HUMAN CHORIONIC GONADOTROPHIN (HCG) AND HYPERTHYROIDISM

Abstract

INTRODUCTION/BACKGROUND
Choriocarcinoma is a hCG-producing malignancy, with the beta subunit being structurally similar to TSH, allowing it to bind to TSH receptors on thyroid follicular cells and at high levels to elicit biochemical hyperthyroidism.

CASE
We report a case of choriocarcinoma-induced hyperthyroidism in a 29-year-old female.
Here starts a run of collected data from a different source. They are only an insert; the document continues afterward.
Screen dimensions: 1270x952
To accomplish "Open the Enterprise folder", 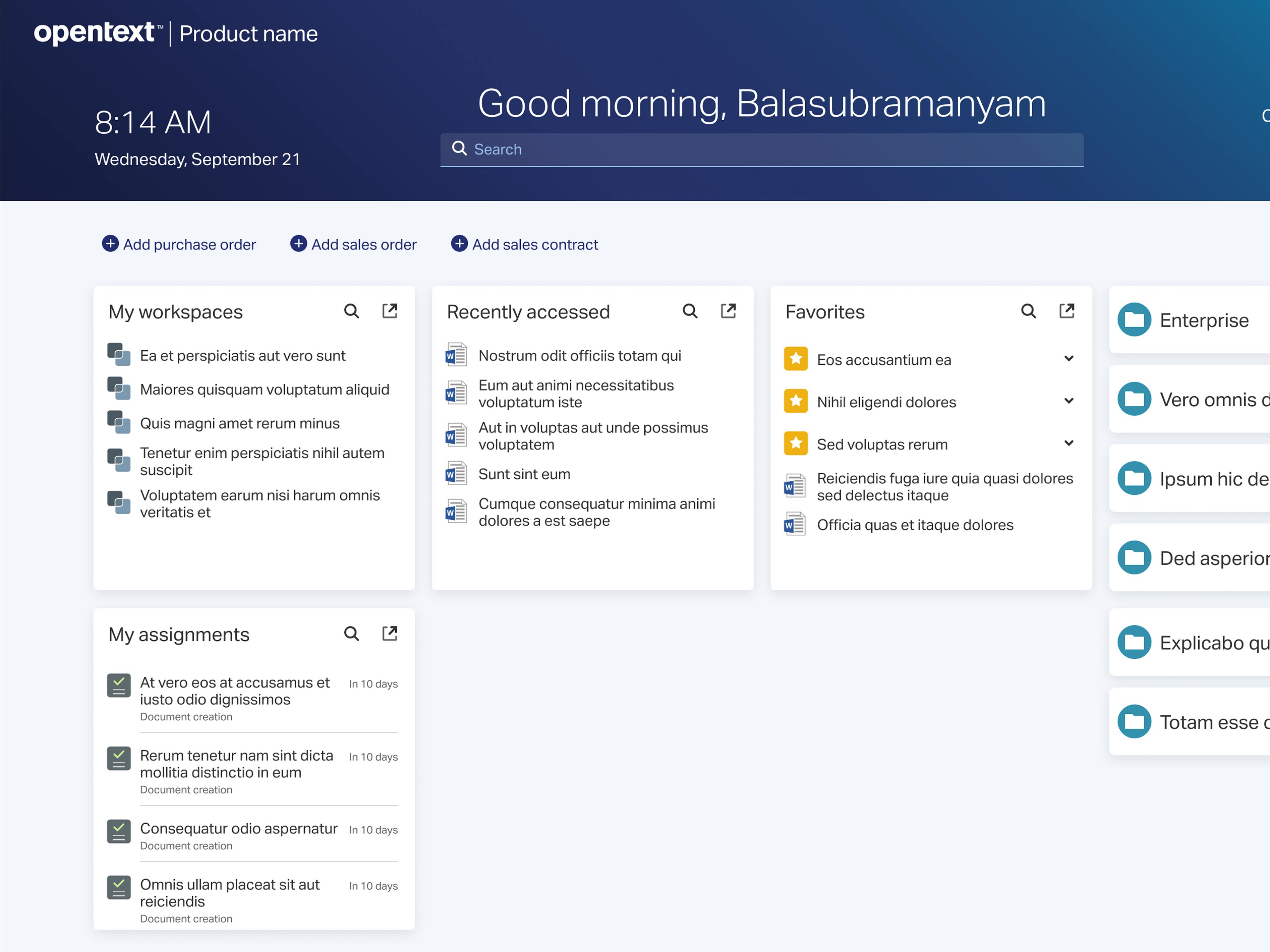I will (x=1204, y=320).
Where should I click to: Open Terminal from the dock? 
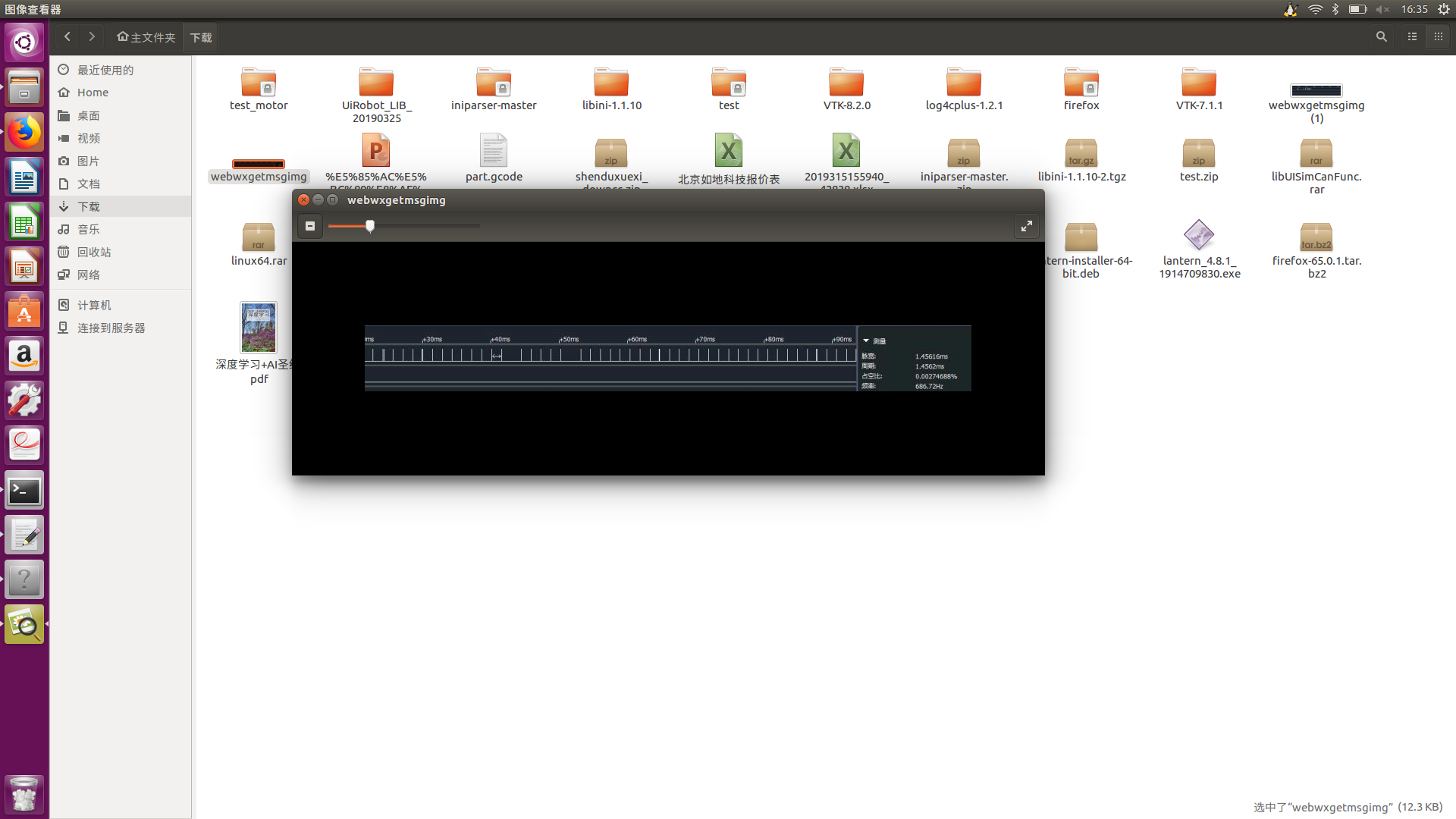(x=24, y=491)
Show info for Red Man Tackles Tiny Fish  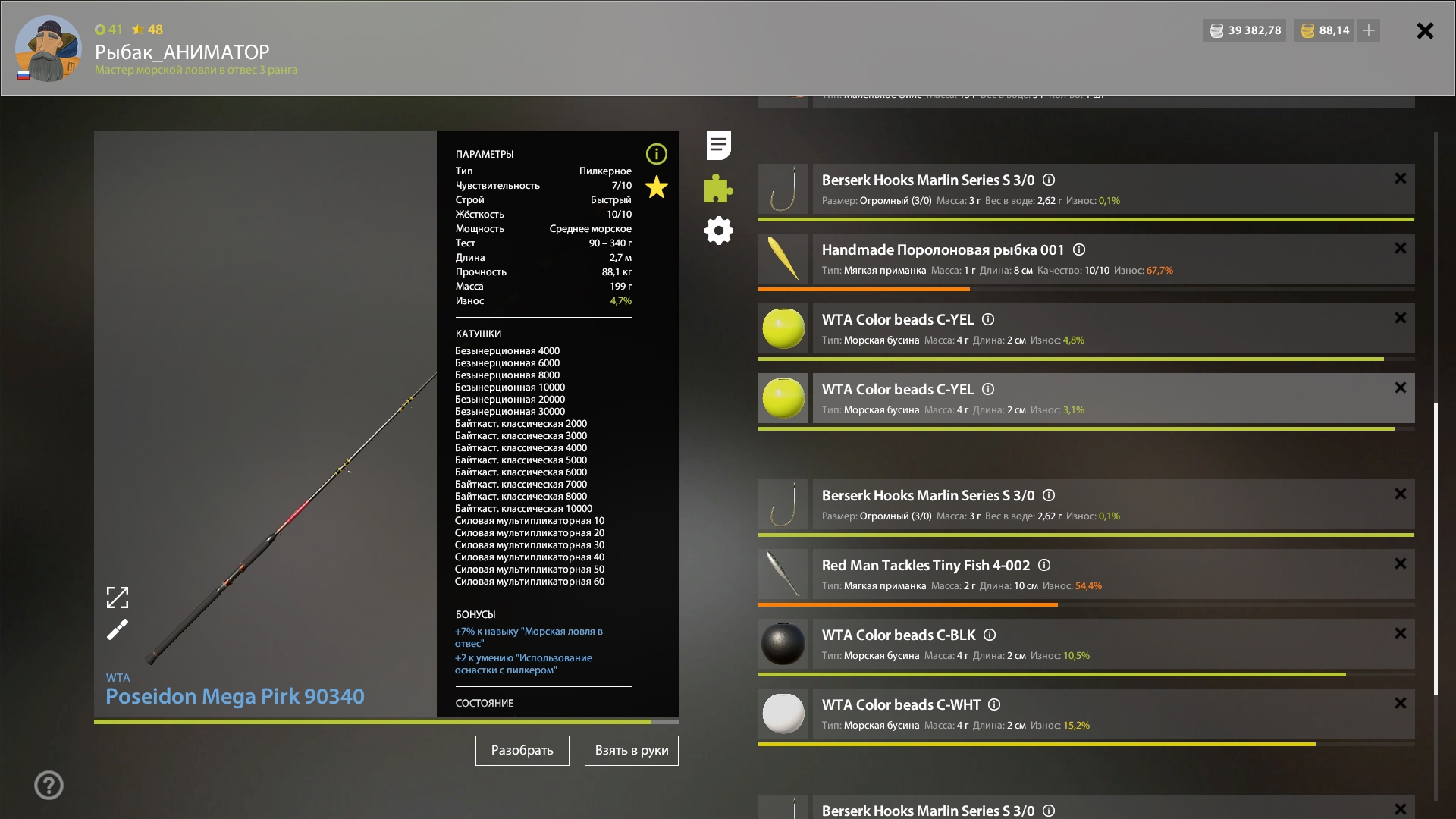pos(1043,565)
She was initially admitted for breathing difficulties and was found to have a posterior mediastinal mass, which was later histologically confirmed to be choriocarcinoma with B-HCG levels of 466,511 that peaked to 825,316. Thyroid functions measured shows TSH of 32.07, T4 of 0.009 with negative thyroid antibodies (Anti Thyroid Peroxidase <9, Anti Thyroglobulin 11.9). Ultrasonography showed bilateral thyroid nodules, ACTR TR3 (1.5 cm), however, staging CT did not pick up an overt goitre. Patient was started on carbimazole and planned for chemotherapy with thyroid function monitoring.

CONCLUSION
TSH and Beta-HCG are highly homologous and can cross-link to produce elevated thyroid hormone levels. The prevalence of hyperthyroidism in choriocarcinoma is not known; however, prolonged exposure to high HCG levels is required for it to occur. It is generally accepted that 25,000 IU/L of HCG is equivalent to 1 mU/L of TSH activity, with suggestions to measure thyroid function in patients with HCG >50,000 IU/L. Patients with symptomatic hyperthyroidism are treated with antithyroid drugs and the primary choriocarcinoma is treated with chemotherapy. Reduction or normalisation of the beta hCG levels quickly induces euthyroidism. Beta-HCG-induced hyperthyroidism is rare; however, with high levels found in choriocarcinoma, suspicion of concurrent hyperthyroidism should be raised. Patients with HCG-secreting tumours should be evaluated for hyperthyroidism and may benefit from treatment until the underlying cause is treated.